Observability design for SaaS applications


Observability design for SaaS applications

(Zhou Jianghua)

Senior business architect of Netease smart enterprise

Observability design for SaaS applications


For the distributed system, because it is far more complex than the traditional software, the difficulty of system operation and maintenance increases greatly, and will increase exponentially with the increase of distributed nodes.

When the system fails, it is a great challenge for developers to find the problem in hundreds of application nodes. Especially when the indicators of many nodes are abnormal, it is often difficult to distinguish what is the cause and what is the result.

On the other hand, for SaaS applications, their enterprise oriented attributes determine the extremely high requirements for service reliability. First, when a fault occurs, we need to quickly locate the problem, eliminate the fault and restore the service. More importantly, it is able to clearly understand the operation status of the system at all times, find out in time and eliminate the faults before the system has a deterioration trend.

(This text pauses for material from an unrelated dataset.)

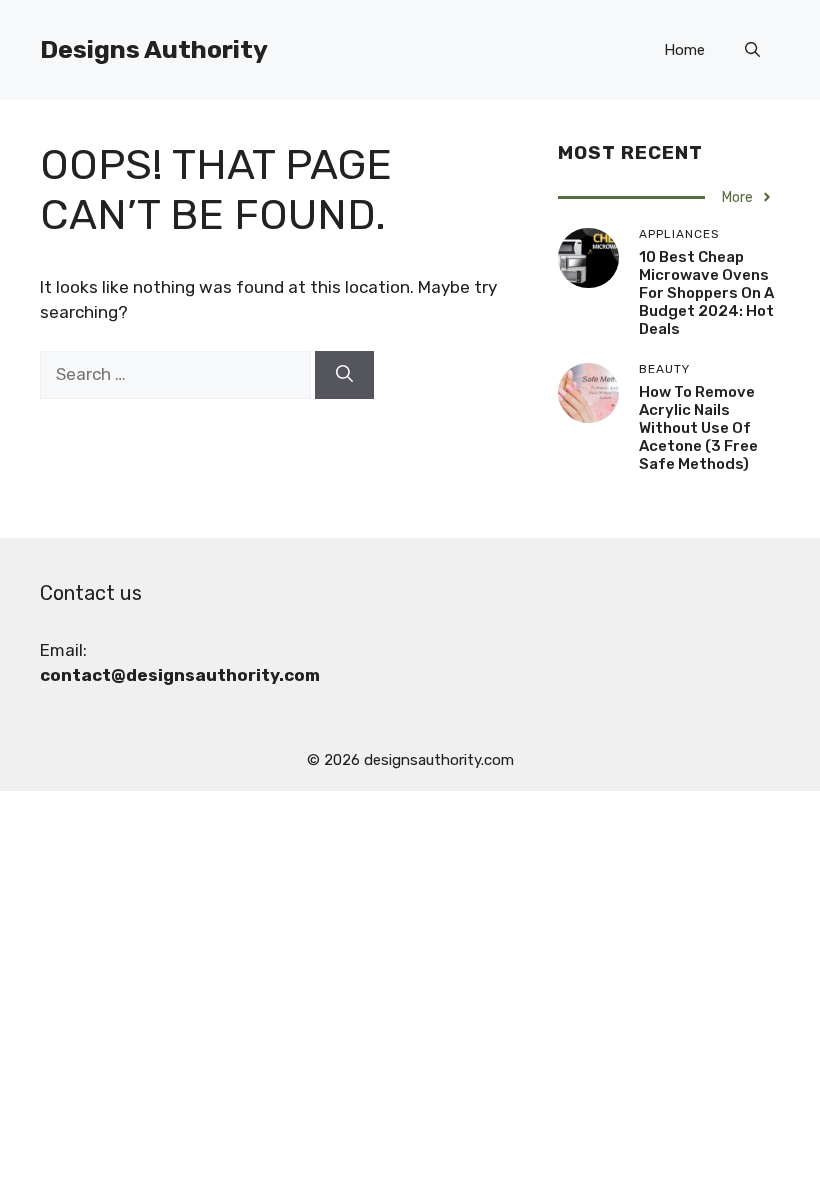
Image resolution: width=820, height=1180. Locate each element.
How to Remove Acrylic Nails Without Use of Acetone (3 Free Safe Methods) (698, 428)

To do this, the most basic and important thing is that the system has high observability.

Observability design for SaaS applications

What is observability

When we drive a car on the road, the code meter, tachometer, fuel gauge and other instruments on the instrument panel indicate the current basic operation state of the car.

When the yellow indicator light is on, it indicates that a part corresponding to the vehicle has hidden dangers and needs to be checked, but it will not affect the basic operation and safety functions of the vehicle. When the red indicator light is on, it is a serious warning. It is best to send the vehicle for inspection and maintenance immediately, otherwise the core components of the vehicle may be damaged, or there are serious potential safety hazards, which is easy to cause accidents.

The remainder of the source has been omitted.